The bridge and bow filled with whale watchers, those on the bow heavily bundled and hooded. The Captain had slowed his ship to sightseeing pace. For those of us fortunate enough to visit these remote Arctic waters aboard research ships, the business of science sometimes resembles tourism. There are no jaded scientists or crew, no matter how many times they’ve been here before, when the Arctic so generously reveals itself. But where were the Hval?

"The Arctic Ocean often lies behind woolly fog, a monochromatic slate-grey—secretively—but on occasions like this the murk lifts to reveal its extravagant magic. "

There—” Dead ahead, sleek little minkes, I think, judging from the sickle-shaped dorsal fins. Then fin whales appeared away to port and starboard, misty spouts hanging in the chill, crystalline air. Sophisticated whale watchers can identify individual species by the shape and height of their spouts, but I had to consult the handy guidebook to identify the fin whales that “produce a tall columnar blow that can be six meters high.” (Thanks to Kovacs and Lydersen, Birds and Mammals of Svalbard.) Among the fastest swimmers, fin whales escaped extirpation until the advent of steam-powered ships and explosive harpoons. Today they’re protected in Svalbard waters.

Long-lens camera shutters whirred as more whales joined in feeding aggregations, and we lined the bridge windows shoulder to shoulder. This is a rich season for whales, during the capelin run.

Whale focused, I did not notice the landscape until someone called attention to two snow-covered islands, like giant white whales, rolling. What were they? Where were they? Captain Iversen had the Barents Sea chart laid out on his table, all those mystical place names one imagined as a sea-struck kid reading the lit, Arctic dreaming—Franz Joseph Land, the 60-mile-long arc of Novaya Zemlya, Bear Island, Svalbard itself. I plotted our position, at 80°59’N by 026°33’E. The pair were called Karl XII Øyane. They lay 45 miles away. Forty-five miles! Yet we could see distinct fissures and ridges in their permanent ice cover as if they were close aboard.

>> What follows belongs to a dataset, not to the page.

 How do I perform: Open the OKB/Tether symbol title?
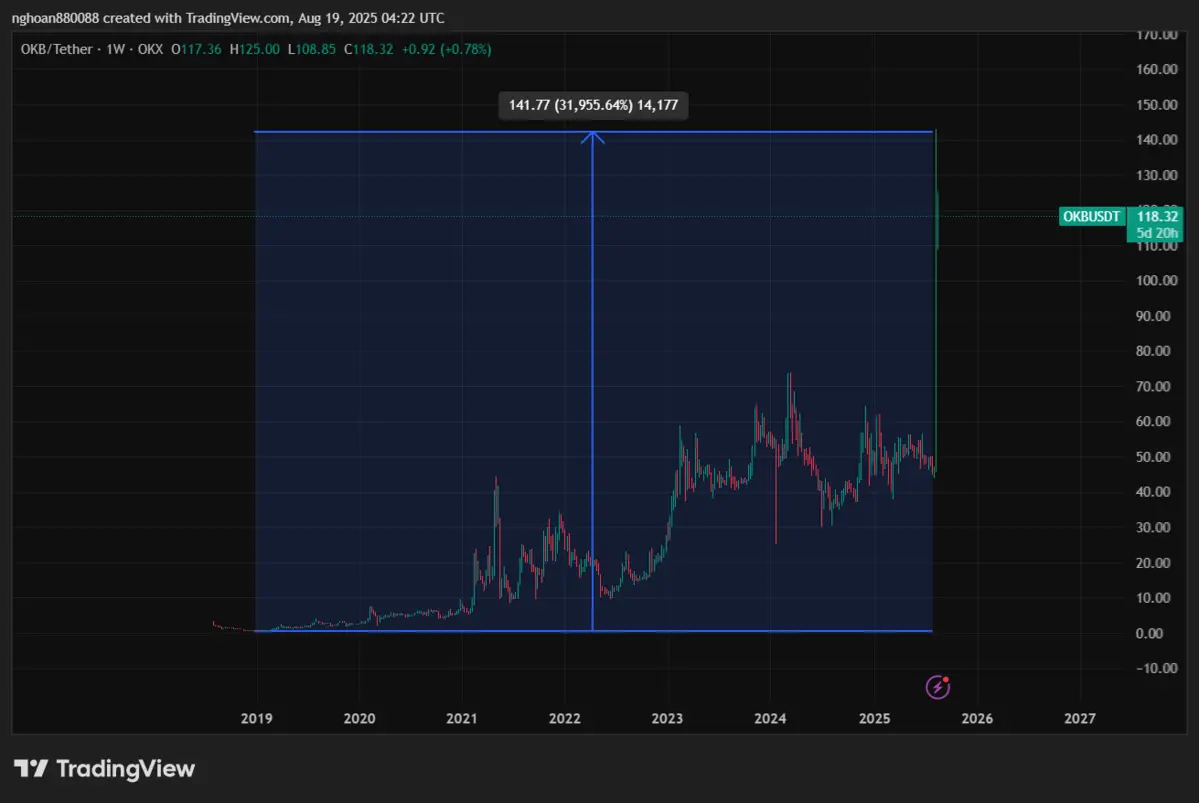pos(56,49)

That’s another trick of the Arctic when it deigns to reveal itself—you can see forever, because there is no blue in the color spectrum, no particles in the air, so there is none of the haze that limits vision in the mid latitudes.

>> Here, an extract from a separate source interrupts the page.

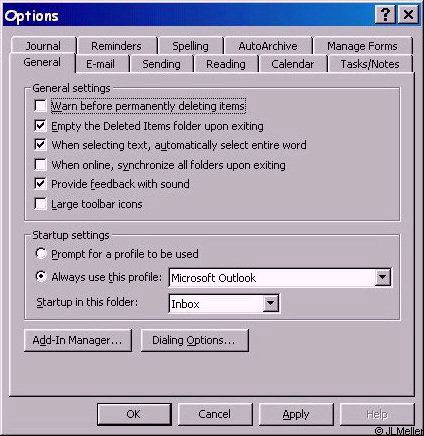Viewport: 424px width, 436px height.
Task: Open the Manage Forms tab
Action: point(362,46)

I left the bridge, piled on layers, and joined the other group of “tourists” on the bow just in time to see the humpbacks perform. A close-knit pod of five or six crossed close enough that we could hear the sibilant sound of their exhalation as they rolled. They paid us no attention. Nowadays they have nothing to fear from humans and their ships except for accidental collisions. And then, in near unison, they pointed their distinctive white flukes at the moon, hung there for a moment, and slipped into the cold depths, gone as if they’d never been, figments of Arctic dreaming.

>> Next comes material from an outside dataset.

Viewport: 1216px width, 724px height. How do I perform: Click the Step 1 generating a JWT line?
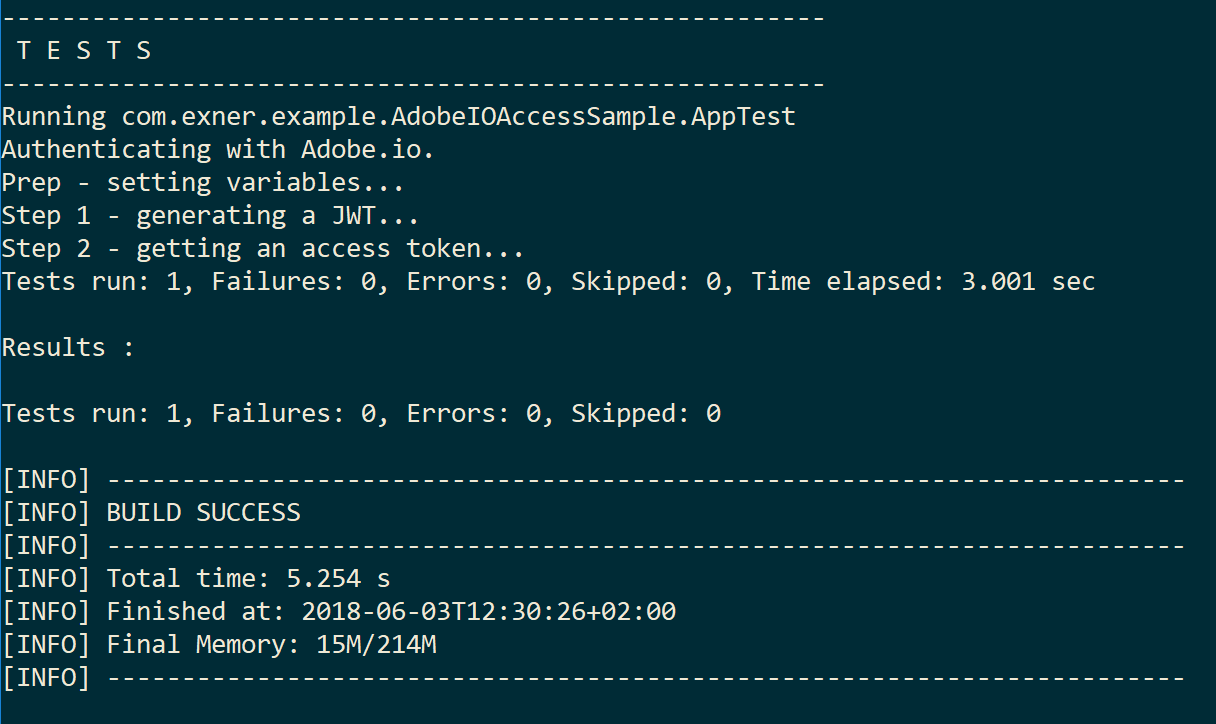point(210,216)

The day’s gone now as well. It’s nearly 2300, but a pink hue sprawls over the western horizon, slashes of black clouds above, a planet, I think, but I don’t know which at this latitude, glowing through wispy clouds. There’s a melancholy feel to the scene. I don’t know how to account for that melancholy I feel so often along with the thrill of Arctic sights. I’m not alone in that; it often comes up in the literature. Is it inherent somehow to the spell of the Arctic, in the endless visibility, the ice, the animals, and the ocean itself, something about the timeless of the Arctic against the brevity of our passing? I don’t know, but I’ve felt it before in these latitudes, and I’m moved near tears standing alone on the transom watching the sunset’s glow….So let’s let Amy’s photographs do the taking for now.